Ярвис указывает ему через низкий дверной свод в направлении церкви. Аббат снова кивает, с облегчением улыбается, преодолевает десять ступеней наверх и резвой трусцой устремляется к холму. Я смотрю ему в спину, пока он не скрывается за большими деревянными воротами.
– Аббат еще более рассеян, чем всегда, – замечаю я.
Взгляд брата Ярвиса тоже направлен на церковь, но мысли его далеко.
– Подумай только, если бы мы умели строить из камня! – говорит он. – Эти римляне, населявшие здешние земли до нас, были удивительными людьми!
Когда Ярвис расстроен, чтобы полностью не оказаться во власти эмоций, он отвлекается на любимые темы, в числе которых – легендарные народы и их великолепные утраченные королевства.
– Римляне, – продолжает он, – возвели мощную каменную стену, которая тянулась далеко на север и простиралась от одного побережья до другого через всю Нортумбрию. Я уже рассказывал тебе об этом?
– Всего лишь сотню раз, – улыбаюсь я.
– Да-да, – вздыхает он, возвращаясь мыслями в настоящее, – смеешься над стариком и его чувствительностью.
Я прекрасно понимаю обеспокоенность Ярвиса. Она связана не с будущим монастыря и не со славным прошлым римлян. Он волнуется в связи с тем, что я собираюсь предпринять ближайшей ночью. Я благодарен ему за эти переживания. Мало найдется на свете таких людей.
Хор голосов поднимается к светлому вечернему небу. Сквозь подвальную дверь звуки проникают и к нам и заполняют все пространство, возносясь до потолка хранилища. Снаружи соломенную крышу церковного помещения еще освещает бледное солнце.
– Ну что ж, – прерывает Ярвис собственные мысли, – сейчас самый подходящий момент.
Мы вместе спускаемся с холма к воротам. Мы оба молчим, Ярвис поднимает засов и толкает одну из створок – открывается вид на окружающий монастырь пейзаж.
– Надень шерстяную тужурку, – советует он. – Ночь будет холодная. Я чувствую это по своим ногам.
– Переживу как-нибудь одну морозную ночь, – отвечаю я. – Я вернусь прежде, чем мое исчезновение обнаружат.

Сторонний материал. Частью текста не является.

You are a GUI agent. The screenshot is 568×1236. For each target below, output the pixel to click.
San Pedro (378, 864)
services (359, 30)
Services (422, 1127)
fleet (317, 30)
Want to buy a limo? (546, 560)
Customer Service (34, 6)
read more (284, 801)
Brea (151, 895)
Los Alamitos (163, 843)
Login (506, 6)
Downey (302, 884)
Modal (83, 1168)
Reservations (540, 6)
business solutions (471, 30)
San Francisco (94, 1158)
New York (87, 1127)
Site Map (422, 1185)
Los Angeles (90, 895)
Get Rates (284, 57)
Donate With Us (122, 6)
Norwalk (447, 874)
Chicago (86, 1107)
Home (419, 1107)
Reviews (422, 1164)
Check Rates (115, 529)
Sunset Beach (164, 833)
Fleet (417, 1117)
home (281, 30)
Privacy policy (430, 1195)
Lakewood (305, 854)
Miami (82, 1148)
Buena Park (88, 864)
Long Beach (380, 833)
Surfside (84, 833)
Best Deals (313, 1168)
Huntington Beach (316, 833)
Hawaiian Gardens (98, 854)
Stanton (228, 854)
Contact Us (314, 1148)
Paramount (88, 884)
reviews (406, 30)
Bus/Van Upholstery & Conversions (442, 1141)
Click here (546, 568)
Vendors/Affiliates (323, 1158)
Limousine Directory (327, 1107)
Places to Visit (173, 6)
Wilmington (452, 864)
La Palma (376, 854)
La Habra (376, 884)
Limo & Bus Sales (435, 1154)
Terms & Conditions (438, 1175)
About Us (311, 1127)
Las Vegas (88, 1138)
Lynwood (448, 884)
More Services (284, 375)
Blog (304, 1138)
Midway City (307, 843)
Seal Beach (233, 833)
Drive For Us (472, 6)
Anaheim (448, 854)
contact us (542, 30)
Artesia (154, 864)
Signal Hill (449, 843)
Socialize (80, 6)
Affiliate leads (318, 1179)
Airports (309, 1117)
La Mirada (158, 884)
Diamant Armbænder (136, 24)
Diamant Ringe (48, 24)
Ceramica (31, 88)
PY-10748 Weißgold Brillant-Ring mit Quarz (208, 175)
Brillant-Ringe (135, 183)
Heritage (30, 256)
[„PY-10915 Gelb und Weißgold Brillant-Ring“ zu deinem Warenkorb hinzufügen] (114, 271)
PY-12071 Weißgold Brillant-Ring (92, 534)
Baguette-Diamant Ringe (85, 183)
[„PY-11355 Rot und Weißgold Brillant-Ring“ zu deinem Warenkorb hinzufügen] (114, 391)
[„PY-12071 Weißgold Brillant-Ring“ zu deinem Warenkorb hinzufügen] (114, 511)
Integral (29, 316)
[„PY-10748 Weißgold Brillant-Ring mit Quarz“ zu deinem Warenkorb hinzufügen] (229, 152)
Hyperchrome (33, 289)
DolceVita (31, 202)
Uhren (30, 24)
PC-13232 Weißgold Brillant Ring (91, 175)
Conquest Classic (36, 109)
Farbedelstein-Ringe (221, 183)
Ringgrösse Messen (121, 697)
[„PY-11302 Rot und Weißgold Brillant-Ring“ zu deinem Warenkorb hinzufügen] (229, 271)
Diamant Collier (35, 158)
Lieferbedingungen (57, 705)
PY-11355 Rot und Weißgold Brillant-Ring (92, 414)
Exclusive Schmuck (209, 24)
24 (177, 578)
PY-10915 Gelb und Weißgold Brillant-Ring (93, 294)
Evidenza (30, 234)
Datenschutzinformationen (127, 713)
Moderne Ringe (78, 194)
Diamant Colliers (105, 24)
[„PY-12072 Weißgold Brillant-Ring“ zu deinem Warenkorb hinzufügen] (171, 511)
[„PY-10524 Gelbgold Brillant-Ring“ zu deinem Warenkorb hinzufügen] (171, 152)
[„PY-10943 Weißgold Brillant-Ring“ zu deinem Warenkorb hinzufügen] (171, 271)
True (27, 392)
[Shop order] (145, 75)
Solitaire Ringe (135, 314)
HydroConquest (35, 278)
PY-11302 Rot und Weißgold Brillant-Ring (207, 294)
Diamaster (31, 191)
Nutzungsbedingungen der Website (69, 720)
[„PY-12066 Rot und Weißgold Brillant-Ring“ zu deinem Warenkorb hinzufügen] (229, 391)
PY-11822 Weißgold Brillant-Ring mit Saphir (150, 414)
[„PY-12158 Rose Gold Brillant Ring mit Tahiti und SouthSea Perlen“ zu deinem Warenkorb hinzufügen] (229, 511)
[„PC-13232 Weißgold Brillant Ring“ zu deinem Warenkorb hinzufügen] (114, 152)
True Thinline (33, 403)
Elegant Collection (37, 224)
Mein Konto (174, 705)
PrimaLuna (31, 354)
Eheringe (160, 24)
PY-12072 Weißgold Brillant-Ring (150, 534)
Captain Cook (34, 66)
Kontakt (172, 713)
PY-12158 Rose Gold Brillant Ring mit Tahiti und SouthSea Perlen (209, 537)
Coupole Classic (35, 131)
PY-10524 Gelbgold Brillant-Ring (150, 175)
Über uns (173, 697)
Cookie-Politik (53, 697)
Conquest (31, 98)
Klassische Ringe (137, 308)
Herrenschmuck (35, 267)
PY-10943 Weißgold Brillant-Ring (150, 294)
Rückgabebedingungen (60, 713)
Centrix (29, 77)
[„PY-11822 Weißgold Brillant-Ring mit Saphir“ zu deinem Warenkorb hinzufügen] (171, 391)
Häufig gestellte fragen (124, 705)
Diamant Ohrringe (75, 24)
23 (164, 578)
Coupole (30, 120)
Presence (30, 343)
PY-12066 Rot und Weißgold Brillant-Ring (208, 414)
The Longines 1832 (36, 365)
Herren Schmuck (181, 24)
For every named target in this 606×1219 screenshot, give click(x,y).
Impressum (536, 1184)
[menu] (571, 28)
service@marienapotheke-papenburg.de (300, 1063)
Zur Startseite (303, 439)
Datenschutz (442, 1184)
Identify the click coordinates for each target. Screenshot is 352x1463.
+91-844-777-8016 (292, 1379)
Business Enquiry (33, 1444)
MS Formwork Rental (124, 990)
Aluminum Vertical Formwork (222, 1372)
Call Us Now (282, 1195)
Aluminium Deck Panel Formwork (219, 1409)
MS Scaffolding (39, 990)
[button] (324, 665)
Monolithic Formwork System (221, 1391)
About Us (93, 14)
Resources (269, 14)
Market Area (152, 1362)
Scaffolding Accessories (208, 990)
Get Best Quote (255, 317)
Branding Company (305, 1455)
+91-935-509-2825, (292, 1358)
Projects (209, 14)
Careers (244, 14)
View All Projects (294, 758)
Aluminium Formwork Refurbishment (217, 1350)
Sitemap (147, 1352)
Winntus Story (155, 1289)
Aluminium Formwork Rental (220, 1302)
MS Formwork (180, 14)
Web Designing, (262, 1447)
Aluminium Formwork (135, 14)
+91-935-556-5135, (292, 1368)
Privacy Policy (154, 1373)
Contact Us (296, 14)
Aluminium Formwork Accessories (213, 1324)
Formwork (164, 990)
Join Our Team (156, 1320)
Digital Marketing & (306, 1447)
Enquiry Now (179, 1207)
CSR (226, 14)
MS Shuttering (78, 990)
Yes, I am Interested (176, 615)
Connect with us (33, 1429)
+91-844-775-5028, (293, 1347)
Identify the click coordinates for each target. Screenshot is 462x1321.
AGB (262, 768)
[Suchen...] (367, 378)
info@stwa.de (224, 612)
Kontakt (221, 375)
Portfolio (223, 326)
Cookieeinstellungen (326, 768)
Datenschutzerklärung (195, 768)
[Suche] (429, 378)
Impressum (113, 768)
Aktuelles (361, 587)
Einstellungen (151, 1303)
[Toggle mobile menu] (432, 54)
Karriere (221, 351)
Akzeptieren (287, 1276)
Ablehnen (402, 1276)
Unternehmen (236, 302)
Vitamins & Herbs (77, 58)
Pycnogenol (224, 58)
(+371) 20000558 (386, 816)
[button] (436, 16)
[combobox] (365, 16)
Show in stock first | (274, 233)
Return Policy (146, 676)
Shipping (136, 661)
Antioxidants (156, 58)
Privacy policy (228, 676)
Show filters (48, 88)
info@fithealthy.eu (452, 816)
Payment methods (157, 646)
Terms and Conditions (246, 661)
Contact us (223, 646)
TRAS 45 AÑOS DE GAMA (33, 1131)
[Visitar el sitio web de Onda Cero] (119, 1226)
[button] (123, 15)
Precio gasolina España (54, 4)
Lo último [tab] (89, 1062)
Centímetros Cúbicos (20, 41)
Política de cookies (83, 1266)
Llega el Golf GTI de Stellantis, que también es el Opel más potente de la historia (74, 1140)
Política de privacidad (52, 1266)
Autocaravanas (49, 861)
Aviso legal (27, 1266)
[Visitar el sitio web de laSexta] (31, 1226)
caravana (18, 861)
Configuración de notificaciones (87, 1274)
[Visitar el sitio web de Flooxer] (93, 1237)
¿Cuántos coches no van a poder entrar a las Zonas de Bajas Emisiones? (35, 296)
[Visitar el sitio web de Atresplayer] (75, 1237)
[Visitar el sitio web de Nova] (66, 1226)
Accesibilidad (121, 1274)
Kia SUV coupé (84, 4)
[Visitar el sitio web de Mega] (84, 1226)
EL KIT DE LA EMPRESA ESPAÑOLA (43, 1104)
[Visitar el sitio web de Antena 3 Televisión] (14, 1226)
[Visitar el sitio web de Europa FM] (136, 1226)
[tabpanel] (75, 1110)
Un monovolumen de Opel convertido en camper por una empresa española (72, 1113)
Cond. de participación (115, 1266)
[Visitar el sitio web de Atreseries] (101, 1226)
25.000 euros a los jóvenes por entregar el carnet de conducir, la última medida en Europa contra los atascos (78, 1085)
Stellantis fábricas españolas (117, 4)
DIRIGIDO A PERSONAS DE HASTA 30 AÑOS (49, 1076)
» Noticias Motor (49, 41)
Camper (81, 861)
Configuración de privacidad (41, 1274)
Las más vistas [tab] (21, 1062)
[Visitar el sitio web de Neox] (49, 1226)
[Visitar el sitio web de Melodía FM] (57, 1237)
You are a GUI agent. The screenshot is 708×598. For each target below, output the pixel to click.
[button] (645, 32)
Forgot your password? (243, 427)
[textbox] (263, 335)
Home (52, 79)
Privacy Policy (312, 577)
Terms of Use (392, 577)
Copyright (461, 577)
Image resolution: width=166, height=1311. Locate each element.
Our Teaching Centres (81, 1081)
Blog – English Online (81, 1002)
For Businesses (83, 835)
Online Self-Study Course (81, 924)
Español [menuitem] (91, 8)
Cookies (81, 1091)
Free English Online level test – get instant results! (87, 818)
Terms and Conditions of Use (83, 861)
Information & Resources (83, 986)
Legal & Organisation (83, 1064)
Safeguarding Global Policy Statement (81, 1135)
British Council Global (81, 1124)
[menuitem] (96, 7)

Мой уход должен был совпасть по времени со службой в честь святого Микеля – это один из главных церковных осенних праздников, когда всенощная плавно перетекает в застолье и празднование святого дня.
Со всех окрестностей съехались телеги со свежезарубленными гусями, брат Мертон испек черничный пирог и особые хлеба «струаны» из овса, ржи и ячменной муки. В трапезной уже стояли большие корзины с орехами, а в пивных бочках были пробиты отверстия. Никому из обитателей монастыря и в голову не приходило отказаться от этого крупного праздника, последнего перед Рождеством Христовым.
– Ты спокойно можешь отсутствовать дольше суток, – говорит Ярвис хриплым голосом. – Возможно, будет лучше, если ты не вернешься.
– Почему? – удивляюсь я.
С морщинистого лица на меня устремляется печальный добродушный взгляд.